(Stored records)

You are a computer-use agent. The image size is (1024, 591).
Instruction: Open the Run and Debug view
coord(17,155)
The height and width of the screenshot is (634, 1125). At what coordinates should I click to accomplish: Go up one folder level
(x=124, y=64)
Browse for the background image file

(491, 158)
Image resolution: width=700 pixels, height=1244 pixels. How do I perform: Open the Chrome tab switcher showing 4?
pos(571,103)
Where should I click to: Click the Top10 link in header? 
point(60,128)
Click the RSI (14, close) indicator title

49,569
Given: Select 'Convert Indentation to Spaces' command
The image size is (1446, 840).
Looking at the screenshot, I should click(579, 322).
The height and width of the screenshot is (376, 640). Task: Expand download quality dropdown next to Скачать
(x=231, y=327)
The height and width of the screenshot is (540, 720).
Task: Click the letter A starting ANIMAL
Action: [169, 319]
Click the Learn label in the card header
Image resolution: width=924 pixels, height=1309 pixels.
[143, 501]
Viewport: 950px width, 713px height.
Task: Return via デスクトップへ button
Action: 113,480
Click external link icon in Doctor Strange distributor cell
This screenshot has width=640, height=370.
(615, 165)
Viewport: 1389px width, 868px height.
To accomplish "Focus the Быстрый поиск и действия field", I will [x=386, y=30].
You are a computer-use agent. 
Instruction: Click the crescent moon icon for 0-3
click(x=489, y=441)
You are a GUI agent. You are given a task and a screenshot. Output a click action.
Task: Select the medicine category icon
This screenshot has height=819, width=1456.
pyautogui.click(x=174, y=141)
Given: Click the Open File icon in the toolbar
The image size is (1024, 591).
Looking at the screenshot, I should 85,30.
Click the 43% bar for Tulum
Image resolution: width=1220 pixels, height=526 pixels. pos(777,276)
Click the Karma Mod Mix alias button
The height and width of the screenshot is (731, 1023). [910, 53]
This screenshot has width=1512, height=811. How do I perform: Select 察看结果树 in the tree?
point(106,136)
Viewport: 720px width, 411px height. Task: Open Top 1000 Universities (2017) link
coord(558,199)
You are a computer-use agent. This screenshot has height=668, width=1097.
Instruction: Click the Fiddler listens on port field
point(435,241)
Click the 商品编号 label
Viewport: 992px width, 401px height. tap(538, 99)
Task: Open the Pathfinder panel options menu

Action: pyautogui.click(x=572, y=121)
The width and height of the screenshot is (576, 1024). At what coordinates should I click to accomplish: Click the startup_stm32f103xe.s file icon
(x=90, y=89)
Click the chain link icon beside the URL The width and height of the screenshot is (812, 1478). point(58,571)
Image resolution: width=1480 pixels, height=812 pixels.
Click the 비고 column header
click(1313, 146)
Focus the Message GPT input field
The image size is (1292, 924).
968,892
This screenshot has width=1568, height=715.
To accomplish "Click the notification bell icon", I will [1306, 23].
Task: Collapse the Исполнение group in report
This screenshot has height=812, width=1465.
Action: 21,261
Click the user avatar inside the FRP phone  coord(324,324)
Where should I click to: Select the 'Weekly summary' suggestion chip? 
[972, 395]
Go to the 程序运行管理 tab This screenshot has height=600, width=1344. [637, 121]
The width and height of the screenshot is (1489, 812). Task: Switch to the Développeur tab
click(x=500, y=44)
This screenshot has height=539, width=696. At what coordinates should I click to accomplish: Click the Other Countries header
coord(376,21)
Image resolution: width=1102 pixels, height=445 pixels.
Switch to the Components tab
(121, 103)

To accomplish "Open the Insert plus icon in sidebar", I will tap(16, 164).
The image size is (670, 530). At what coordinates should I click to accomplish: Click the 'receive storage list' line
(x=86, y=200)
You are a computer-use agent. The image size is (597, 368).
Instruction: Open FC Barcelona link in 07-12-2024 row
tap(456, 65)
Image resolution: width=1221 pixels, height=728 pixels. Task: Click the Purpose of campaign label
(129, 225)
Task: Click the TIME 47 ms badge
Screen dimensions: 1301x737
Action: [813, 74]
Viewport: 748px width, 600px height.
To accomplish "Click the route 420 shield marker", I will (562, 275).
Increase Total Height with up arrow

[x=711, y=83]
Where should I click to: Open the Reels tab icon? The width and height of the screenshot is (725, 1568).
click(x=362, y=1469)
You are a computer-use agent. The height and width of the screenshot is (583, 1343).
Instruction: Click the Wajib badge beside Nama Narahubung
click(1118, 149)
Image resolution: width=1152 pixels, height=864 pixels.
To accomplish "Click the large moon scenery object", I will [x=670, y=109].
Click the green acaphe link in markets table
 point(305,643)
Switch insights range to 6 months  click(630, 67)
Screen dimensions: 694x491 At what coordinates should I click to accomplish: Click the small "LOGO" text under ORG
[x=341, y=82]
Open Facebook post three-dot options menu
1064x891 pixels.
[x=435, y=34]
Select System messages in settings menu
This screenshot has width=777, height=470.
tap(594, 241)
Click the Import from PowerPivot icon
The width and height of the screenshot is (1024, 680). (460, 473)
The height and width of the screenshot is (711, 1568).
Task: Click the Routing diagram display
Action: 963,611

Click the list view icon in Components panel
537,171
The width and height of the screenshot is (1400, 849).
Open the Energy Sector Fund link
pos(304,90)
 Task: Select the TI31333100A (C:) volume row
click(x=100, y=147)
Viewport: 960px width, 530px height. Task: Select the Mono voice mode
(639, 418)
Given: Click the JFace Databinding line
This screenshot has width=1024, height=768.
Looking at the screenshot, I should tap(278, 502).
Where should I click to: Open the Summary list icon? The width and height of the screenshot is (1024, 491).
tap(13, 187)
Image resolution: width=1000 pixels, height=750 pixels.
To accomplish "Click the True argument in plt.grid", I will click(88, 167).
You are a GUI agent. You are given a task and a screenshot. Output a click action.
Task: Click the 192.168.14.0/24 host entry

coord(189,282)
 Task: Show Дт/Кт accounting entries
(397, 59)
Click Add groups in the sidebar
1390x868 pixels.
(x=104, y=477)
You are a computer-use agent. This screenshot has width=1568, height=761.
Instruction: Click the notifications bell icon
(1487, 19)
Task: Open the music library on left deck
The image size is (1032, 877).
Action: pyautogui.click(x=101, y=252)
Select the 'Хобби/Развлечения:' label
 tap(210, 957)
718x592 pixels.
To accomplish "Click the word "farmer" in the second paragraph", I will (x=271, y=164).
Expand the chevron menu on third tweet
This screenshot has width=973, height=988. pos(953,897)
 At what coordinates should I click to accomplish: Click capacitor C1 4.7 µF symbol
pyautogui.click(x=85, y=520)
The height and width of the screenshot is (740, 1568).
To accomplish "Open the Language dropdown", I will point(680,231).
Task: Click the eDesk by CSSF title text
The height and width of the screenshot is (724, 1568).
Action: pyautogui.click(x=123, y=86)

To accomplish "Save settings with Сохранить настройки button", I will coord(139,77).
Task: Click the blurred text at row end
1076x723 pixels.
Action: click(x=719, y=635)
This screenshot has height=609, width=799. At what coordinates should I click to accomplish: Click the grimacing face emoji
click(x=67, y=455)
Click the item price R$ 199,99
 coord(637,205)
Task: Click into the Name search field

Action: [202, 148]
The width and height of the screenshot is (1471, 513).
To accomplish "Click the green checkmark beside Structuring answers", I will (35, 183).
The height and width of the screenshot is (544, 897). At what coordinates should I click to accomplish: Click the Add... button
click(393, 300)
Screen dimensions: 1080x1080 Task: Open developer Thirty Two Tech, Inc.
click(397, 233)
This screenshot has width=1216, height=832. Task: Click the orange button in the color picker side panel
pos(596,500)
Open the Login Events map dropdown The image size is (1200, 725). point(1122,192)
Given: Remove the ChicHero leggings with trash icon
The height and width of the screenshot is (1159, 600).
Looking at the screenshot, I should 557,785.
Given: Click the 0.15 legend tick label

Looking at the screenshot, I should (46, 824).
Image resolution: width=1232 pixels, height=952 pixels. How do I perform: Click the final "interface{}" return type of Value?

> **TASK OBJECTIVE**
Whenever a line of the entries contains the string "agent", copy that line.

> **TASK ANSWER**
You are a computer-use agent. The image size is (1024, 591).
You are a computer-use agent. 
You are a GUI agent. You are given a task and a screenshot. Output a click action.
You are a computer-use agent. This screenshot has height=668, width=1097.
You are a computer-use agent. The image size is (597, 368).
You are a computer-use agent. The height and width of the screenshot is (583, 1343).
You are a GUI agent. You are given a task and a screenshot. Output a click action.
You are a computer-use agent. This screenshot has width=1568, height=761.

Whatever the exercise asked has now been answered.